What is Causing Deforestation

  • Agriculture
  • Cattle Farm
  • Logging
  • Housing

Deforestation in Indonesia

The main cause of deforestation in Indonesia are the (both) legal and illegal logging for and palm oil cultivation, both accounted for the loss of nearly half (48%) of all the forested area in Indonesia, at the staggering rate of more than 840,000 hectares of area deforested each year (2012), or more than Brazil3. Leading to the loss of wildlife varieties, most of them unique to the country. For example, a century ago, there are around 230,000 orangutans living in Borneo and Sumatra altogether. Now, there are only 70,000-100,000 of them living in Borneo, while only 7,500 in Sumatra. That’s not the worst of it, the Sumatran tigers for instance has only 300-400 of them living in the wild, or Sumatran and Bornean rhinos all but almost wiped out everywhere but some small pockets in Northern Borneo and some part of Sumatra (estimated 75-85 left). It’s a very grim news for everyone.

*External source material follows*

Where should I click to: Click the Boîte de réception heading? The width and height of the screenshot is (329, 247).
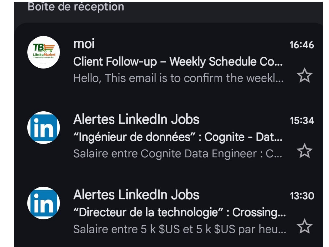coord(76,7)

We cannot stress enough the devastatingly important role of palm oil industries in the loss of forested areas in Indonesia. The industry, which is essential for many consumer products, from soap (say Johnson & Johnson) to Doritos to almost anything else under “consumer products” category on the market shelves, has already driven most of the forested land in Borneo from nearly covering all the island, to not even half of it. See this picture for instance:


With most of the jungle / forested area in the South, East, and the West of Kalimantan (Borneo) no longer exists. We can also see that most of the forest area exists in the northern part of the island, where Malaysia has almost half of it. The Indonesian government obviously haven’t done enough in that aspect. Not enough.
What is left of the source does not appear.